§ PAGE TEXT:
As shown in fig. 1 to 6, the present invention includes a transverse first pipeline 1, the left end of the first pipeline 1 is sealed, and the right end is fixed with a connecting sleeve 2; a second pipeline 3 which can move left and right along the connecting sleeve 2 is arranged in the connecting sleeve 2; a rubber plug 4 is arranged at the left end of the second pipeline 3, and a pressure spring positioned at the rubber plug 4 and the right end of the connecting sleeve 2 is sleeved on the second pipeline 3; the right end of the second pipeline 3 is provided with a rotary nozzle 5; a plurality of telescopic supporting legs 6 are arranged on the first pipeline 1 and the second pipeline 3; the outer end of the telescopic supporting leg 6 is provided with a roller 7; wherein the rollers 7 on the telescopic supporting legs 6 positioned on the first pipeline 1 can only rotate in one direction;

two detection devices 10 are arranged on the second pipeline 3, and each detection device 10 comprises a sleeve 1001 capable of moving left and right; a plurality of supporting rods 1002 are arranged on the outer edge surface of the sleeve 1001 in a stepping mode, arc-shaped scrapers 1003 are hinged to the end portions of the supporting rods 1002, and torsion springs are arranged at the hinged points;

the first pipeline 1 and the second pipeline 3 are respectively connected with a first water inlet pipe 11 and a second water inlet pipe 12; the first inlet pipe 11 and the second inlet pipe 12 are controlled by a first valve 13 and a second valve 14 respectively; the two valves are respectively in one-to-one correspondence with the two detection devices 10; when the detecting device 10 moves to the left, it can press the valve stem 1307 of the corresponding valve to switch the state of the valve, and then make water flow into the first pipe 1.

In order to facilitate the resetting of the second pipe 3, the first pipe 1 is provided with an overflow port 15, and the diameter of the overflow port 15 is smaller than that of the first water inlet pipe 11.

§ SUPPLIED INFORMATION:
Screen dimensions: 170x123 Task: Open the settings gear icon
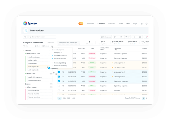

§ PARTS OF THE EXERCISE:
[1] Answer these questions using the pipeline device text:
(a) What is fixed to the right end of the first pipeline?
(b) How many detection devices are on the second pipeline?
(c) How does the diameter of the overflow port compare with that of the first water inlet pipe?
[2] Carry the pipeline device text on from its last sentence.

§ ANSWERS FOR THE TASKS:
[1]
(a) A connecting sleeve.
(b) Two.
(c) It is smaller.

[2]
In order to realize rotation, the rotary spray head 5 comprises a straight pipe which is arranged at the right end of the second pipeline 3 and can rotate; the right end of the straight pipe is arranged on the outer side of the second pipeline 3 and is provided with a plurality of vertical nozzles, and the left end of the straight pipe is arranged in the second pipeline 3 and is provided with an impeller.

In order to improve the friction force, a rubber layer is arranged on the outer surface of the roller 7, a one-way clutch 8 is mounted on the roller 7 on each telescopic supporting leg 6 on the first pipeline 1, and when the telescopic supporting legs 6 move from left to right, the rollers 7 can rotate.

In order to realize the state switching of the valve after the valve rod 1307 of the valve moves upwards, the first valve 13 and the second valve 14 are both two-position three-way valves, and each three-way valve comprises a valve body 1301, wherein an upper inlet 1302, a left outlet 1303 and a right outlet 1304 are arranged on the valve body 1301; a plug 1305 is arranged at the central position of the valve body 1301, and an inverted T-shaped channel 1306 is arranged in the plug 1305; the lower end of the plug 1305 is connected with a valve rod 1307, and the valve rod 1307 is sleeved with a pressure spring.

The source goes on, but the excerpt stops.